From Mesh to Masses - On Simulations, Digital Twins, and AI
Our CEO, Roland gave a talk titled “From Mesh to Masses: On Simulations, Digital Twins, and AI” during a knowledge session hosted by de Ruimteschepper, in collaboration with AI-InfraSolutions and Kavel 10.
The event took place in a truly unique setting — a hangar at Groningen Airport Eelde — where participants could explore the practical applications of technology in aviation, vehicles, sensors, and measurement systems during the breaks. A perfect backdrop for discussions at the intersection of the virtual and real world.

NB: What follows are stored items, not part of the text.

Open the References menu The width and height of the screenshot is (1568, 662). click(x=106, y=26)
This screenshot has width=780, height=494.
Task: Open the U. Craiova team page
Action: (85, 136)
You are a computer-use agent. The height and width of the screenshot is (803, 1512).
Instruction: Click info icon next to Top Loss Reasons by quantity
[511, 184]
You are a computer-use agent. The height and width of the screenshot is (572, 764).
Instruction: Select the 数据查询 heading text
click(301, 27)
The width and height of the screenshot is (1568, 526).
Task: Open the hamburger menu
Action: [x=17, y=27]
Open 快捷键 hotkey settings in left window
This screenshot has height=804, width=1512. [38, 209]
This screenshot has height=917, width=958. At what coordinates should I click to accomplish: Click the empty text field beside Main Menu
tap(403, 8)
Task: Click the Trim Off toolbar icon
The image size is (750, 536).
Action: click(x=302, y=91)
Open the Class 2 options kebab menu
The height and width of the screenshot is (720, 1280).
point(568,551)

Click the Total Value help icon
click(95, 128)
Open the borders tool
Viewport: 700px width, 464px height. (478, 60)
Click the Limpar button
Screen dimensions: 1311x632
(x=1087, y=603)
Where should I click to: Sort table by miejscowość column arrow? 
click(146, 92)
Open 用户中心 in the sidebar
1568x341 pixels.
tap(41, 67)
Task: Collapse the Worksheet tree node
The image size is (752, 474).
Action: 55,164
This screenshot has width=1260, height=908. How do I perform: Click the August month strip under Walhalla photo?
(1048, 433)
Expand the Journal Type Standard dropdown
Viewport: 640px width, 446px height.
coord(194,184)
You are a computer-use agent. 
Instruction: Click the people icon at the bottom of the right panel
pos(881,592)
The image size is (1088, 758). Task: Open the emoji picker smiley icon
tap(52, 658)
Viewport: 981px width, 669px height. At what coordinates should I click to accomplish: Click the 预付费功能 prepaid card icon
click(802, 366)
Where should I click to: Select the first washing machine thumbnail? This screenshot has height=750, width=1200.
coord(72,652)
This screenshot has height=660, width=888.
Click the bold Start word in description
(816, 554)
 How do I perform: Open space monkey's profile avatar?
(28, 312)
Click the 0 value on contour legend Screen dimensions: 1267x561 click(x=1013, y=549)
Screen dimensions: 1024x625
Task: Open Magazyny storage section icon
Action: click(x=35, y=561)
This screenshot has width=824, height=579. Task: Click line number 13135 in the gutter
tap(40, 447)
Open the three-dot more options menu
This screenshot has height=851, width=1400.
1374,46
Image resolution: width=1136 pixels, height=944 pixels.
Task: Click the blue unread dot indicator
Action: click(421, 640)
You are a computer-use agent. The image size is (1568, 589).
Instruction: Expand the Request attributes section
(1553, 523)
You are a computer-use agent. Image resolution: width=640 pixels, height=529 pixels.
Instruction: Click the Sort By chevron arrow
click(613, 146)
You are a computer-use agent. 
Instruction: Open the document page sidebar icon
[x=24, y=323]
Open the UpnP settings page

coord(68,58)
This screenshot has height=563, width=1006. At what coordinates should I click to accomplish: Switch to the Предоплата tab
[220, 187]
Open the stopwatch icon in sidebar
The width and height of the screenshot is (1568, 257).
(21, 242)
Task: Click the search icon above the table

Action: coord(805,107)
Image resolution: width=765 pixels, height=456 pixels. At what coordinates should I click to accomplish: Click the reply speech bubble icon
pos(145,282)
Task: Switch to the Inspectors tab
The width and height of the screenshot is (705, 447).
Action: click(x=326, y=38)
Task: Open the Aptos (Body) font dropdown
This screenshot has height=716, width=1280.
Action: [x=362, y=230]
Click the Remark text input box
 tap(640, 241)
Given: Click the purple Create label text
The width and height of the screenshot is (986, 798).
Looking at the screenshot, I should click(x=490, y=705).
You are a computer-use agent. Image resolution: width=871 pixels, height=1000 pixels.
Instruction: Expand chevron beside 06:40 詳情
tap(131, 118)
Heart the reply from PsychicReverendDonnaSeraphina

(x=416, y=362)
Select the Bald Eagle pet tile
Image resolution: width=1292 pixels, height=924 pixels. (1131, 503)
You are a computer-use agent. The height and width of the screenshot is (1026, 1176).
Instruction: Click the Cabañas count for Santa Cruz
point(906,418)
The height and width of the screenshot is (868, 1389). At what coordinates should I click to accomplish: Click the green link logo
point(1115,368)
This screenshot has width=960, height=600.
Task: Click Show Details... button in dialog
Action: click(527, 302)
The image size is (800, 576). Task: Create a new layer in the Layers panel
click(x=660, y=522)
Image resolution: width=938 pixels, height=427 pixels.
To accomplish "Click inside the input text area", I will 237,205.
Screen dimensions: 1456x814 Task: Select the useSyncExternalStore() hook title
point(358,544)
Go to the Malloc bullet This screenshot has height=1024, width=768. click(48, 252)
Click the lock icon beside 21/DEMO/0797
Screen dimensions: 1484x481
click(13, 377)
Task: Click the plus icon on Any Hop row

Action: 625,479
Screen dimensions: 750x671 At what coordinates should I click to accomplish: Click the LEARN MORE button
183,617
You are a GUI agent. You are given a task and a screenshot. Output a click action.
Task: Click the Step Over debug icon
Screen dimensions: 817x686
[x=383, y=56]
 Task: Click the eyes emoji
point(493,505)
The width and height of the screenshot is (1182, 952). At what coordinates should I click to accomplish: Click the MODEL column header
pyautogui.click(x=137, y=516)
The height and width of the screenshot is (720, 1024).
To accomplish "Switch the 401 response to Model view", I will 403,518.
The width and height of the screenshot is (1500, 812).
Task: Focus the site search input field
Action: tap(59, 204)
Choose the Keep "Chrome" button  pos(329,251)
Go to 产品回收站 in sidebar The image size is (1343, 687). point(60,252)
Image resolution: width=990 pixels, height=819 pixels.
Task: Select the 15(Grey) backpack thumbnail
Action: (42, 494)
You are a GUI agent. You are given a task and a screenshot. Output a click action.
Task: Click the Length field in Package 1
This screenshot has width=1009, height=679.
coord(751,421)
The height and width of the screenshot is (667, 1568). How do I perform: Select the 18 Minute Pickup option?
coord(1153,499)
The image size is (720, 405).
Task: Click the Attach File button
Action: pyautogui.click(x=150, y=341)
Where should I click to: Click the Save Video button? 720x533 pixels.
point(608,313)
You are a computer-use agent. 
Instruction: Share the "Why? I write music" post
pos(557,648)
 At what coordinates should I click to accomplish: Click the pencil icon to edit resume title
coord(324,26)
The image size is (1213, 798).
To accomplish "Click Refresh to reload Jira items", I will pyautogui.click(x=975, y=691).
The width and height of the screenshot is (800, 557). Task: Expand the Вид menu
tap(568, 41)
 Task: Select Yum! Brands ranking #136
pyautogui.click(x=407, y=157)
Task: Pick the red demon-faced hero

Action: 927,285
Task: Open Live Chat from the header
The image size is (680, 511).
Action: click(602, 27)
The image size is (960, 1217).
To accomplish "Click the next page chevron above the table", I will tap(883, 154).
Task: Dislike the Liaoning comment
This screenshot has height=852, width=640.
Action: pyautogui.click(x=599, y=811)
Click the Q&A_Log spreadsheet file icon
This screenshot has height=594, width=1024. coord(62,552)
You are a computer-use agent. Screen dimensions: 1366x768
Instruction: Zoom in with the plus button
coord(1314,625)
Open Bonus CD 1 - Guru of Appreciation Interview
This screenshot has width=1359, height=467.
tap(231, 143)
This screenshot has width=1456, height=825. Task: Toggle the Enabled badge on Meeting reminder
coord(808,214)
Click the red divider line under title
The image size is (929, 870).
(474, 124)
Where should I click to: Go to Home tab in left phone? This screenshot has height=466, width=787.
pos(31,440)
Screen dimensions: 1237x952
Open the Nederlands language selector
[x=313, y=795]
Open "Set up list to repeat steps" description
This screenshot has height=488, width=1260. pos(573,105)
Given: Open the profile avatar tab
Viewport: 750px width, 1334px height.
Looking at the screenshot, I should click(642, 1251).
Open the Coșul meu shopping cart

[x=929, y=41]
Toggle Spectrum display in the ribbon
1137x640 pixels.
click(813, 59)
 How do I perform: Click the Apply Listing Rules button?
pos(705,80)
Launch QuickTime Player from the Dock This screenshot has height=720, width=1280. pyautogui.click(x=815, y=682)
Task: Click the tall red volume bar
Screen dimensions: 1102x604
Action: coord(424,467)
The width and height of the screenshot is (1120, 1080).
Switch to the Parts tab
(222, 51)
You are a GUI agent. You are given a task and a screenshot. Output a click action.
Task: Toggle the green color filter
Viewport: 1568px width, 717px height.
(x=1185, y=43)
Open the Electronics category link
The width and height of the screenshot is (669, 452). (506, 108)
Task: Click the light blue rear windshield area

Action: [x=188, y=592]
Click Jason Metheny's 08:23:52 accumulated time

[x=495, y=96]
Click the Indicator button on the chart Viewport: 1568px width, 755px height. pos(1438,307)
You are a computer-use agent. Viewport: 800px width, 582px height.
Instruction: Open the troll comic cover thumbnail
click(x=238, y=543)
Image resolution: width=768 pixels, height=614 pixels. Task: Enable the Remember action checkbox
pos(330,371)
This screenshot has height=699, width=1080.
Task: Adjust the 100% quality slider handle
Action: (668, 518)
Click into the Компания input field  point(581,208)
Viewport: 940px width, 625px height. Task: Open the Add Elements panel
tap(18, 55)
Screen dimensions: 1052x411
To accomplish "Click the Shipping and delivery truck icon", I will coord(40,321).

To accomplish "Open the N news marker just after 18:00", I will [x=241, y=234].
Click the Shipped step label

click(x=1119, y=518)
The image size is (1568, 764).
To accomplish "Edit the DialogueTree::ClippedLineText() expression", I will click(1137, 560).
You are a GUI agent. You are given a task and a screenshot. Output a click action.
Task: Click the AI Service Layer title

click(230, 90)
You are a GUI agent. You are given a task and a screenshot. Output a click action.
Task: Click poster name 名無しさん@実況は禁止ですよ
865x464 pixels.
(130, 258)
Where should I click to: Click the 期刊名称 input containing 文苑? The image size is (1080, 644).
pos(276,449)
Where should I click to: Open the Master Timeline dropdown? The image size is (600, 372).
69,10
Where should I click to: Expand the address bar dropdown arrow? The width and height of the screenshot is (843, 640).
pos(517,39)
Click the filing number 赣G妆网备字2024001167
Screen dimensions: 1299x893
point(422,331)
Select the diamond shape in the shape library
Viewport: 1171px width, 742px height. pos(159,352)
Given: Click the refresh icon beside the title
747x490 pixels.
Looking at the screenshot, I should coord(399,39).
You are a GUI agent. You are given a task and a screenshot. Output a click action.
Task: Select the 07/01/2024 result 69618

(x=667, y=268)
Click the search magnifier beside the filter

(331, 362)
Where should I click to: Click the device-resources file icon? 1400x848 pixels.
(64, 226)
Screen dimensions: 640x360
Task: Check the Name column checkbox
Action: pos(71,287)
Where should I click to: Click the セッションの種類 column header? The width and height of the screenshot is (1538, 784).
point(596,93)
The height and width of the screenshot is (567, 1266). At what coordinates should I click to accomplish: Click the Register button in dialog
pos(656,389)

He shared why simulating human crowds is not just fascinating, but essential. We explored how simulation helps optimize crowd flow at large-scale events like the Tour de France and Vuelta, how it supported social distancing measures during the 2021 Dutch elections, and how it’s used to test evacuation procedures in complex environments such as airports or during military training. These are clear examples of dual-use technology — valuable in both civilian and defense contexts.

He explained how we build these simulations, starting from the ground up. Our approach is based on a five-level behavior model, from low-level pedestrian movement up to high-level planning and decision-making. We used Kadaster and photogrammetry data to extract walkable areas. These are then populated with agents whose actions are defined by activity routes and flow groups, navigating corridors based on motion-capture-validated behavior models.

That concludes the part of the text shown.